Work instruction
In the data that follows, every line containing the word "computer" should be returned.

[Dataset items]
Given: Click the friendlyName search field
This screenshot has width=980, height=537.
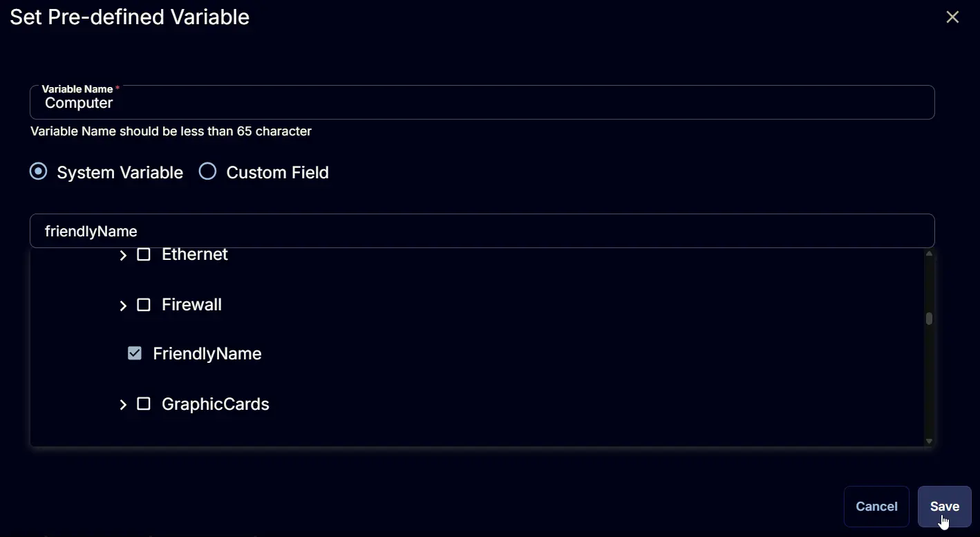Looking at the screenshot, I should [x=482, y=231].
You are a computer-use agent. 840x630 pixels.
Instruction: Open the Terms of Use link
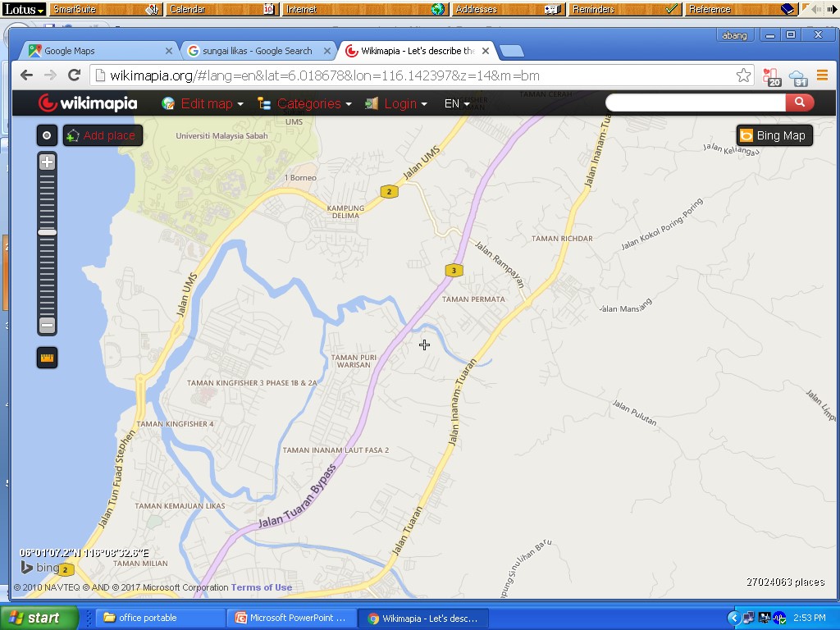click(261, 587)
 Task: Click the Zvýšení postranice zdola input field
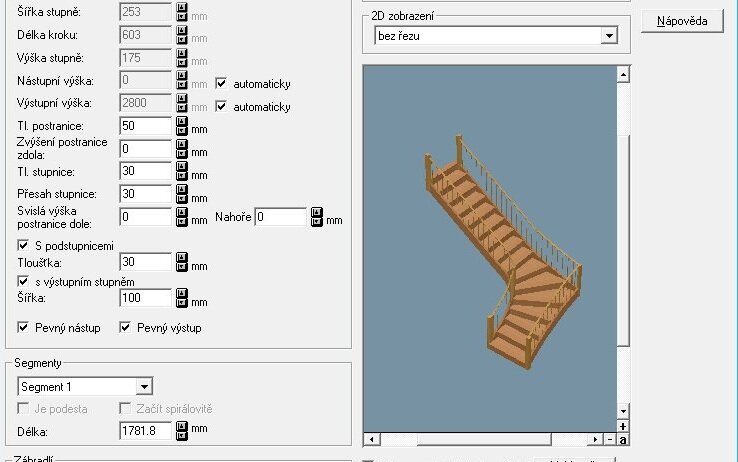click(x=145, y=148)

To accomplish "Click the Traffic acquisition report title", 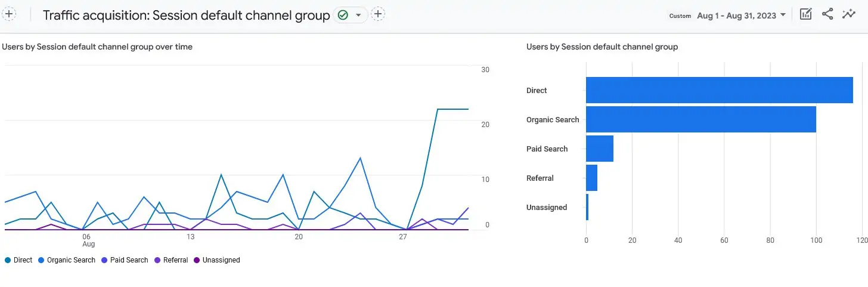I will coord(186,16).
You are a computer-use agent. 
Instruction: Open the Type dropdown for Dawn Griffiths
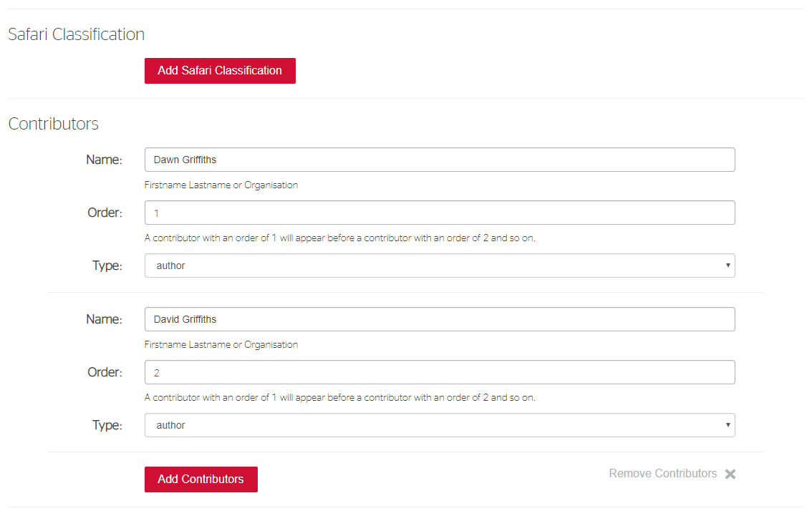(440, 266)
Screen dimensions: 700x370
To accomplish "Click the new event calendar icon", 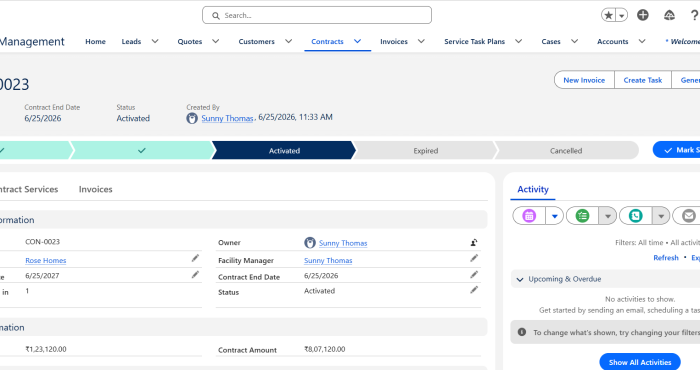I will coord(529,216).
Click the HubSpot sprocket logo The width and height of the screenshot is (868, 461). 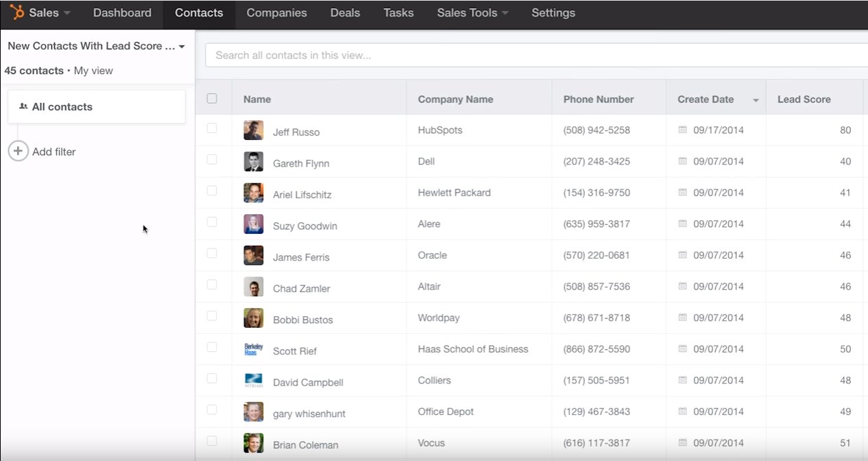click(17, 12)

Output for this task
You are a computer-use agent. 840x630 pixels.
You are a computer-use agent. 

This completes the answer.